Reece felt his eyes narrow. “He lied to his daughter while his other daughter was near on nine months pregnant, brain dead, hooked up to machines, and lyin’ in a hospital bed. He wasn’t breaking any cycle.”

“I remember that situation, Reece,” Mick said quietly and Reece knew he did. By the look on his face, he knew he remembered it like it was yesterday.

Then again, fucked-up shit like that wasn’t easy to forget.

“This can’t stand,” Reece declared.

“Son,” Mick started. “As Xenia’s parents with no other legal arrangements in place, custody fell to them. I knew there was no love lost between Zara and her family and since not a lot of folks around here like anyone who lives in that den of vipers and give them a wide berth, I just suspected that he was an ass to her like he is to everyone. It’s sorry news he took his hand to his girls and you gotta know I don’t like hearin’ it. But, I’ll remind you, it’s beyond the pale where Xenia took that. She got high and drunk when she was nearly full-term pregnant.”

“She’d been clean for two years,” Reece reminded him.

“She picked a sorry time to fall off the wagon,” Mick returned.

“She’d been visited by her father that day,” Reece told him and watched him suck in a hissing breath. “Yeah. I can see you can imagine that visit was cheery.”

Mick’s brows went up. “He take his hands to her?”

“That asshole who, according to him, has done no wrong in his life visiting his unmarried, ex-junkie pregnant daughter? Yeah, Mick, he took his hand to her. She was a vegetable lyin’ in that bed but I still saw the bruise on her cheek. If you saw her, you couldn’t have missed it.”

“I thought she got that from getting hit by the car,” Mick muttered.

“She got it when her father planted his fist in his nine-months pregnant daughter’s face. After his visit, Xenia called Zara, lettin’ her know that shit went down and Zara spent the day with her sister, talkin’ her down from doin’ somethin’ stupid. But Zara had to go to work and Xenia did somethin’ stupid.”

Mick nodded.

Reece kept going.

“You don’t hit kids, you don’t hit women, and you only hit men when they give you call to do it. What would move a man to strike a pregnant woman is beyond me but he did it. Then again, he did the same to his baby girls and we could argue all day which one of those is more twisted with no answers since they’re equally fucked up.”

“This is true,” Mick murmured.

Reece went on. “Xenia told Zara she got flashbacks, terrified of the state of her life, havin’ a kid, not breakin’ that cycle, not able to get away from that motherfucker. Zara left, shit kept twisting in Xenia’s brain, and she made very wrong decisions that means she’s been alive for a long time, same time she was good as dead. Think she paid a high price for her dick of a father bein’ an asshole so, due respect, maybe you’ll have a care, shiftin’ blame to a dead woman.”

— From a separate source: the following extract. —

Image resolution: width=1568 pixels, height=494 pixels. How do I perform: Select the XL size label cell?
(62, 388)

Mick lifted his chin to acknowledge the rebuke but stated, “We’re goin’ over history.”

“History doesn’t live and breathe and that boy is doin’ both one county over,” Reece fired back.

Shaughnessy locked eyes with him.

Reece kept talking.

“Zara was in no place financially to fight them for custody. She was twenty-fuckin’-four years old and workin’ nights, waitin’ tables at a bar. She’d started with nothin’ and worked her ass off since she was eighteen for everything she had. Not to mention, she had their promise that they’d find a good home for her sister’s son.”

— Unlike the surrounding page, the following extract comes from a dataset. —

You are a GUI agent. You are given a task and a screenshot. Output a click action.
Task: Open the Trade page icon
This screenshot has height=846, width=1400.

“Not sure what either you or I can do about that. We can’t rewrite history,” Mick noted.

Reece stood and looked down at the man. “Yeah. You’re absolutely right. But we can write the future and that chapter’s gonna be written in blood.”

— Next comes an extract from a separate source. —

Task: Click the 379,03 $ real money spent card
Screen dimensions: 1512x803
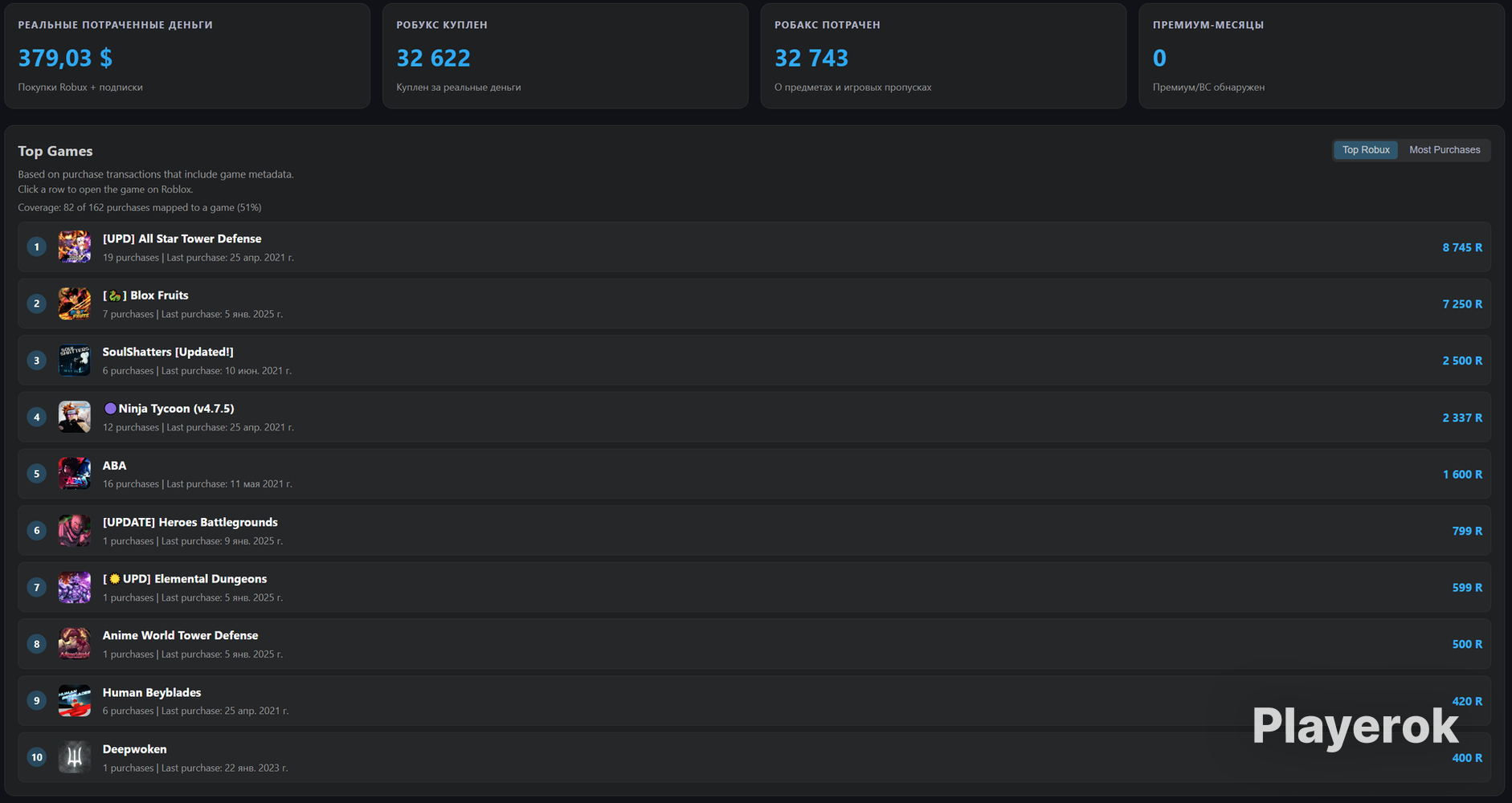Action: tap(187, 55)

Mick stood too and warned softly, “Son, you’re talkin’ to an officer of the law.”

“Then you want this to go smooth, you start pokin’ around, ’cause Zander Cinders is gonna be livin’ with his aunt as soon’s I can pull that shit off and it’d help if you did what you could do to see that kid out of that viper’s den,” Reece returned, putting his mug down on Shaughnessy’s desk. “Obliged for the coffee,” he muttered. Turning on his boot, he stalked out of his office.